ENCONTROS VOCÁLICOS
Passava pela
calçada com as crianças rumo à aula de natação. Ao contornar o muro do hotel da
esquina os ruídos altos foram ficando mais nítidos e as crianças me seguraram
aflitas, querendo ajuda para quem estava dentro dos quartos cujas janelas
abertas permitiam que os encontros se manifestassem extremamente vocálicos,com
muitos AIS! UIS! UAIS e mesmo alguns Ahs
e Uhs entremeados de respirações arfantes e frases do tipo “Ai que morro”, “Meu
Deus”!!
Mãe, Socorre
a moça, mãe! E diante destes pedidos
infantis... como explicar que estes sons não demandavam socorro? Perdi o rebolado visto que a criança mais
velha nem tinha chegado aos 9 anos e a menor ainda faria 1 ano!
Neste tempo
não haviam instalado ar condicionado nos quartos e as cortinas balançavam para
fora com a brisa, e liberavam os sons em volume “natural”. Já não lembro bem da
explicação que me ocorreu “no ato”, mas nem pude fingir que ligava pedindo socorro
pelo celular, pois não havia celular na época. Lembro que neste dia a aula de
natação teve vários momentos de recriminação da parte deles, com olhares
decepcionados para mim. Afinal eu era ou não uma médica!?!?
Depois deste
episódio de ditongos e tritongos, as idas pela calçada eram marcadas por gritos
e apostas de corrida entre os 5 filhos, e vários outros encontros vocálicos substituíram
os iniciais: Eia! Uau! Vaaaaiiiiiii!
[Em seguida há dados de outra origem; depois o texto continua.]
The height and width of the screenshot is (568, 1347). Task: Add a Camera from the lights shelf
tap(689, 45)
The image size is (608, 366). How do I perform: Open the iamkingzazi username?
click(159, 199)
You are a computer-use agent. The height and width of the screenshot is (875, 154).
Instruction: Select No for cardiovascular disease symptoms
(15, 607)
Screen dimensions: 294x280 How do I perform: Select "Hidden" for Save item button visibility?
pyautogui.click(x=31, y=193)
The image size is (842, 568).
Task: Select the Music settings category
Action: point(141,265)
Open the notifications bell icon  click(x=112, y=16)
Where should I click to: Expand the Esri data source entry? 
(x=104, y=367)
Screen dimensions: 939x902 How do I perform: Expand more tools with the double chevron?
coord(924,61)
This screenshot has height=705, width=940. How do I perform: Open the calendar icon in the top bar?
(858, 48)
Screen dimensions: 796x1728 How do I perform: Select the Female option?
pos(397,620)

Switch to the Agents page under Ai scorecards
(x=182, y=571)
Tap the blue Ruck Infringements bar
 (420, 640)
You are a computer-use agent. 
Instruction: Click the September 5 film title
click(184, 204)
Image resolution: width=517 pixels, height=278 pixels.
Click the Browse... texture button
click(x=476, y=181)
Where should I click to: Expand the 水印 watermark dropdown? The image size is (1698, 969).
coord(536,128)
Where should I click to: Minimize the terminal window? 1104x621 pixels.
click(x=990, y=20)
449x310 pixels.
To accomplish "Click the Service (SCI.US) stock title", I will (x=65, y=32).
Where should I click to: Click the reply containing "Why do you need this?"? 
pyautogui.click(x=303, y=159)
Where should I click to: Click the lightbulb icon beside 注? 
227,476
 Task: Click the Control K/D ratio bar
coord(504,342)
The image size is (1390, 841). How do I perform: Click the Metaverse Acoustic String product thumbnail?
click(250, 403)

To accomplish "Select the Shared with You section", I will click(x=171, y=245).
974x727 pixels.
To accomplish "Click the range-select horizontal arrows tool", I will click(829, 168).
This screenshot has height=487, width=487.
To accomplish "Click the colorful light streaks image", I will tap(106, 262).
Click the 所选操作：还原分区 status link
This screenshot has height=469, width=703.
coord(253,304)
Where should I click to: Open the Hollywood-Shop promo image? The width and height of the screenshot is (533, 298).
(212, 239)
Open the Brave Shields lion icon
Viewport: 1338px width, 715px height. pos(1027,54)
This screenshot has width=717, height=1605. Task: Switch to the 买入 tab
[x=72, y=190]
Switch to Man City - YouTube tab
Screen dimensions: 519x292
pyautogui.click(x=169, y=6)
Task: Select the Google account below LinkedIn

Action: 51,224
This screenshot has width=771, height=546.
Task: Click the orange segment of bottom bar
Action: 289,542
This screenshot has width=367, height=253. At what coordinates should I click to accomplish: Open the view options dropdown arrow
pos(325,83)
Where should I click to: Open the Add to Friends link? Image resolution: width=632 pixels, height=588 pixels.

Inclusive
acrescentando uns hiatos respiratórios com o uso da “traqueia”... Imagino que a alegria da corrida possa ter feito
com que me perdoassem a “falta” de atitude de socorro inicial.
Ainda hoje,
quando passo na calçada ao lado do muro me vem um riso à boca e eu o deixo sair
em homenagem às corridas a caminho da natação.